Choir Bar is all about making music and new friends
“Sing, sing a song, make it simple, to last your whole life long, don’t worry that it’s not good enough for anyone else to hear, just sing, sing a song.”
– The Carpenters
Gifted vocalist — yay. High school choir drop out — no problem. Love singing only in the shower — totally cool. Been known to seriously jam out in your car at stop lights with the windows rolled down — even better because at Choir Bar there’s no such thing as someone who can’t hold a tune.
The concept behind Choir Bar is simple. Have an event where anyone who likes to sing joins together for some pre-performance libations and then rehearses a song that culminates in a performance that’s recorded and played for the participants who are genuinely amazed at just how good a large group of strangers can sound after a couple of hours.
The first Choir Bar in Kansas City made its debut earlier this summer where almost 100 participants met up at the River Market Special Events Center for an evening of group-sing. It was a mixed bag of performers from an elementary school choir teacher enjoying a chance to get her vocal mojo on, to a mom’s first night out of the house after having a baby. It was also intergenerational with participants ranging in age from 18 to almost 80.
Amy Spooner, who laughingly described herself as “definitely not a singer,” said she came to Choir Bar to celebrate a friend’s birthday. “This whole thing is so cool, and I’m surprised at how good we sound. We got good fast!”

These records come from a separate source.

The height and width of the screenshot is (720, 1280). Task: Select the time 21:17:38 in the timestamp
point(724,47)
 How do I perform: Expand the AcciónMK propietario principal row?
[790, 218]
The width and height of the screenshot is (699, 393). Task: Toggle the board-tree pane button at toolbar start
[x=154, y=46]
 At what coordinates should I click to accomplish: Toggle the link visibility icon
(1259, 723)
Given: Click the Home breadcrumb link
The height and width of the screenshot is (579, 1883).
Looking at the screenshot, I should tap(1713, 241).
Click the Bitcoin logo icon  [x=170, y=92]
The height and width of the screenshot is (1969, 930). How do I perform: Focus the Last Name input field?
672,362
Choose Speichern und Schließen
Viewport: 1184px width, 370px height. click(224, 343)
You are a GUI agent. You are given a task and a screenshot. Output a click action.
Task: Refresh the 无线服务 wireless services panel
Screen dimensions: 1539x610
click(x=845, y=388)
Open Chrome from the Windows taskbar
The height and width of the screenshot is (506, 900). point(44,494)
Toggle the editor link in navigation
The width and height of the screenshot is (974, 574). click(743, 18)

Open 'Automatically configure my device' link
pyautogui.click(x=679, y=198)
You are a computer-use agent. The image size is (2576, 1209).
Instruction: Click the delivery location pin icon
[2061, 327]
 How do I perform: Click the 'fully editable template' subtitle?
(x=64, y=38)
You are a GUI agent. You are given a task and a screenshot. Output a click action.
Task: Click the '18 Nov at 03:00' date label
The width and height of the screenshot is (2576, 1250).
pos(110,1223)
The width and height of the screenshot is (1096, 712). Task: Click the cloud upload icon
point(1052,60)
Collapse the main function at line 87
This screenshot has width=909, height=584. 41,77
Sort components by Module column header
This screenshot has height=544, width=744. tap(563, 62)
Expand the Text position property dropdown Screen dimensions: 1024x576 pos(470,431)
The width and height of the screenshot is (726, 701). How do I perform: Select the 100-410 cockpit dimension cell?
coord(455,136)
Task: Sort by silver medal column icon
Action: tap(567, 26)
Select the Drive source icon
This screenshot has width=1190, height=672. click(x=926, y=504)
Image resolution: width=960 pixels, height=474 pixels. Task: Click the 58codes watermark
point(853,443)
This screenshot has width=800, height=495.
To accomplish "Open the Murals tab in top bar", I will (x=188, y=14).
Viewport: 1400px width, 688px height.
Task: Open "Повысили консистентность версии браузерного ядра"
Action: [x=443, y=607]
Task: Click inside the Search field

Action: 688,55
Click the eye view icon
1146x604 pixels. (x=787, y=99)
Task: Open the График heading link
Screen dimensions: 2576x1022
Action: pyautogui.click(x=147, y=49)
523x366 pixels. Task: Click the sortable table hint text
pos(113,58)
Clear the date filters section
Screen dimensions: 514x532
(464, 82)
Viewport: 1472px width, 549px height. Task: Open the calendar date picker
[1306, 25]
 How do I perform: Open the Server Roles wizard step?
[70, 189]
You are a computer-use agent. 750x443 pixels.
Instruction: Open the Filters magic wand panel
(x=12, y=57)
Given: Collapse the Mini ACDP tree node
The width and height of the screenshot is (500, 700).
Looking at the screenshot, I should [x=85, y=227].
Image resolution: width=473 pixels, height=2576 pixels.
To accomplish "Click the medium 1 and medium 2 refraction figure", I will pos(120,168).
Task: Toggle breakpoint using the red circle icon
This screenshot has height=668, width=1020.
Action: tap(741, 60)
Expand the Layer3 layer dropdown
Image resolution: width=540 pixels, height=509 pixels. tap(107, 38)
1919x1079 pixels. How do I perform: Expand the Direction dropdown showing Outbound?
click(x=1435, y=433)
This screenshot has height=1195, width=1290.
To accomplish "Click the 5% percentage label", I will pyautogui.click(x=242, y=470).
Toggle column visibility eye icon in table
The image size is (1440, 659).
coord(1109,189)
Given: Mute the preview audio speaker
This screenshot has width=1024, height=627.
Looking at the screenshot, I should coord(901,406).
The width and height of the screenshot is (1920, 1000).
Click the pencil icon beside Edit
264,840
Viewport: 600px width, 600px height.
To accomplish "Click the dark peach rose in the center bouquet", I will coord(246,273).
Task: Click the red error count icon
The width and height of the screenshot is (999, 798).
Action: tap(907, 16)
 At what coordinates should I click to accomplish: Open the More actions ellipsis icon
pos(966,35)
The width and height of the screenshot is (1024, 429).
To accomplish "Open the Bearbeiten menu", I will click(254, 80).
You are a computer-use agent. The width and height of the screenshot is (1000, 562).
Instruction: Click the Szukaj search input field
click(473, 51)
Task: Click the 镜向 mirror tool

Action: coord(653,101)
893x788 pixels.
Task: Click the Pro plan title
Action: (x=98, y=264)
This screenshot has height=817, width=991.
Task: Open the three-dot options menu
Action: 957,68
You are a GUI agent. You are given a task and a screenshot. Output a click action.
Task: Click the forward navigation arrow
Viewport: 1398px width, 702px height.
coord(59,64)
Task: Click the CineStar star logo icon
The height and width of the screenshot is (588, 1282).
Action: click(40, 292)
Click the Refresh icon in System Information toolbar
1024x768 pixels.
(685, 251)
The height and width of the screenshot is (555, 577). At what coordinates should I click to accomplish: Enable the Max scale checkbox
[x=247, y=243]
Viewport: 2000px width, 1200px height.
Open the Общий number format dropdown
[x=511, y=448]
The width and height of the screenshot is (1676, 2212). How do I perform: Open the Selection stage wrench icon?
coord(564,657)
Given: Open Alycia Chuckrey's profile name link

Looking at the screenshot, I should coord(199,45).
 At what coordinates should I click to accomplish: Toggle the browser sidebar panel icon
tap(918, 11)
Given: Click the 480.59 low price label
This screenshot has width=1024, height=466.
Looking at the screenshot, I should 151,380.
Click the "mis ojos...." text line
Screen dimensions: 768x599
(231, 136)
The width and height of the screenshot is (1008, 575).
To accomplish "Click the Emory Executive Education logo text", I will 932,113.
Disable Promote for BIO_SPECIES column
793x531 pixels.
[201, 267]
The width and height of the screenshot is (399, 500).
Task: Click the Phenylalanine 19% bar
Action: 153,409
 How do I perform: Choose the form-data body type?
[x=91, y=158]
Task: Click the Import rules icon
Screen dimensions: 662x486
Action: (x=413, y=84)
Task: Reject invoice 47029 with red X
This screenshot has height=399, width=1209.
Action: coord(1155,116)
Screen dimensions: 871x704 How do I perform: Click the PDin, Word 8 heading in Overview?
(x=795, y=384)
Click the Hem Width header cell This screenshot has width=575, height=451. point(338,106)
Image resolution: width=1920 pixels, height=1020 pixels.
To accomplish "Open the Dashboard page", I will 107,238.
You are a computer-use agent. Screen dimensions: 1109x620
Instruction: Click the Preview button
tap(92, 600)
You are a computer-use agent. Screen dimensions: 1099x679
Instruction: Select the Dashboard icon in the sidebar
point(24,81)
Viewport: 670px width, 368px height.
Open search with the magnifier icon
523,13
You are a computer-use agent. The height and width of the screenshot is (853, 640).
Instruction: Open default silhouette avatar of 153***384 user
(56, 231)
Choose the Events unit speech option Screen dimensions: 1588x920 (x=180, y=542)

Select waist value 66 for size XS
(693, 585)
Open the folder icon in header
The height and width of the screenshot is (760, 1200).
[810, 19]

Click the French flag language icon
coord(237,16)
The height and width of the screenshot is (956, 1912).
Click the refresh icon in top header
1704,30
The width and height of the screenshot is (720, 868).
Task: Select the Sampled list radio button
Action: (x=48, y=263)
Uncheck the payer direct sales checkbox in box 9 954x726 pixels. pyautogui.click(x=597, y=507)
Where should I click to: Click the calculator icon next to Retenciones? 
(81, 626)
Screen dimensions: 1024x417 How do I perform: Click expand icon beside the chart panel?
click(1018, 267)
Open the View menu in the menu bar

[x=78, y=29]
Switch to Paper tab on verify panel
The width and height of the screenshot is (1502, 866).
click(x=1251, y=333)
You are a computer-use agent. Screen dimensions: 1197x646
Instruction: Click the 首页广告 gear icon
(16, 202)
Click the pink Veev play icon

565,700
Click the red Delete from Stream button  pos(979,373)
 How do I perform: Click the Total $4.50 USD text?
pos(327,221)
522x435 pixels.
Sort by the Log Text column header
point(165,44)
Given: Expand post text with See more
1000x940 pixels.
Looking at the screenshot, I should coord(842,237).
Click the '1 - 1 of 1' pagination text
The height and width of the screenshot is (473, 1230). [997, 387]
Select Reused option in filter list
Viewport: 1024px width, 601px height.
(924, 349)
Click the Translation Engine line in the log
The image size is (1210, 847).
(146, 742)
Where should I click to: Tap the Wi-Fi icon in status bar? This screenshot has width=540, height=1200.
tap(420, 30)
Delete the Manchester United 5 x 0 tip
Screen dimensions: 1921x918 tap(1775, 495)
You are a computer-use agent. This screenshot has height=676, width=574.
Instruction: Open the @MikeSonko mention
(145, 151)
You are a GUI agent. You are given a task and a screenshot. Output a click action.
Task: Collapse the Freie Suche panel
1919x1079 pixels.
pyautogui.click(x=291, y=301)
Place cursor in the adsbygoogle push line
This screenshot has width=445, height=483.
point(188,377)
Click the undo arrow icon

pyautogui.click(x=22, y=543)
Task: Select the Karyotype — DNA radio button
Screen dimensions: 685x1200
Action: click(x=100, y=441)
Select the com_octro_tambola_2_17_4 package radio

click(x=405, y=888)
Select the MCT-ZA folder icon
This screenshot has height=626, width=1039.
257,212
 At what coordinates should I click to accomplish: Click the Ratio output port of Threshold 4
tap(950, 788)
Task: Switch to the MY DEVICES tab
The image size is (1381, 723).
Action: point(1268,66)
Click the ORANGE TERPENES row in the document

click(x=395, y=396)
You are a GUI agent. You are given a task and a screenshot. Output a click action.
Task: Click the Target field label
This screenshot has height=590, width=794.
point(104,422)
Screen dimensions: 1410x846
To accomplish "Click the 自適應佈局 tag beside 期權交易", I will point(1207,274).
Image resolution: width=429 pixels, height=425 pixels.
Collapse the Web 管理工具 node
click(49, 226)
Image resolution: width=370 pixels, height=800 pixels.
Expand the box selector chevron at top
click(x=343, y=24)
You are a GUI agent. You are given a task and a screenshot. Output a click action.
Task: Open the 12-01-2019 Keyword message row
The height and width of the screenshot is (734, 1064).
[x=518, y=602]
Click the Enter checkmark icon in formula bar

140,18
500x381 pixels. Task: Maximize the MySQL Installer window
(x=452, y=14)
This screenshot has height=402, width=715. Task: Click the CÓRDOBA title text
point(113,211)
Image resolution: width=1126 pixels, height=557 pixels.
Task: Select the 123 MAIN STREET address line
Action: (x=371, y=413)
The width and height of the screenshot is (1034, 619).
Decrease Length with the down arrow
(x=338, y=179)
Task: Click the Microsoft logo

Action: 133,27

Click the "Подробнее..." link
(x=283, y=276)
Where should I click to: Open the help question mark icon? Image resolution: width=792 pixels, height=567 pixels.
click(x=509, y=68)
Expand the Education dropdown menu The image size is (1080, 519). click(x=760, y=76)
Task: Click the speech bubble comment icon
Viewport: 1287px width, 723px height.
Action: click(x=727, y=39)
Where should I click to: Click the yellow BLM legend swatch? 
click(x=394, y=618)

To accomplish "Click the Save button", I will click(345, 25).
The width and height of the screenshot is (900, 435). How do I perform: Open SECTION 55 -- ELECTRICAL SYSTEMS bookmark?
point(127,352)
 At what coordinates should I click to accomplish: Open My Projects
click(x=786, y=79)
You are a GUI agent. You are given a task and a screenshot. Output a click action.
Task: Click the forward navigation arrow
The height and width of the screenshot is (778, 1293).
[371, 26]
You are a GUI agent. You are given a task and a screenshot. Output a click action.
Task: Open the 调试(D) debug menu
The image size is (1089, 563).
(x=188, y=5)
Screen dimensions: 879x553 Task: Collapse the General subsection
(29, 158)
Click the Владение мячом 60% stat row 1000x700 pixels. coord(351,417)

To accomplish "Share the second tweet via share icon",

There’s a secret to making a large group of people blend harmoniously in just a couple of hours. Jazz Rucker, one of the “maestros” of the event (with a killer voice) says it’s all about picking the right tune. “A song that goes verse, chorus, verse, chorus, bridge, chorus is what today’s average listener expects, whether they know or not.”
Rucker picked “One Day” by Matisyahu for the Choir Bar crowd to sing and it was a hit. No sheet music was handed out, just lyrics and that seemed to help settle the nerves of the novices.
33-year-old Megan May said her boyfriend brought her here and at first, she just “came along to be nice,” but soon she found herself not just singing, but in her words “really singing.”
“I thought I would grab a beer and just sort of hang out in the back and mouth the words, but I got caught up in the fun and before I even knew what I was doing, I was belting it out. I felt so Beyoncé.”
This is music to Matt Baysinger’s ears. As one of the founders of Swell Spark, a company that focuses on interactive, experience-based entertainment (Blade and Timber and Breakout KC) Baysinger says Choir Bar is all about bringing people together.
“It’s really reverse karaoke and so much better. It’s a chance to connect with your community and just feel good.”
Helping people feel good and take their vocal mojo to the next level was Jared Scholz. Armed with a guitar and gentle spirit, Scholz worked with Rucker to transform a large group of disparate singers into a solid vocal ensemble. His skills at cajoling the best out of the crowd didn’t go unnoticed.
Haley Barnes, who calls herself a “singer in the shower type” says, “I think he’s perfectly amazing. This guy could probably herd cats.”
Fortunately, there wasn’t anything meow-like about the Choir Bar songbirds. The video shown at the end of the night was a testament to how music can bring out the best in people and turn strangers into new friends.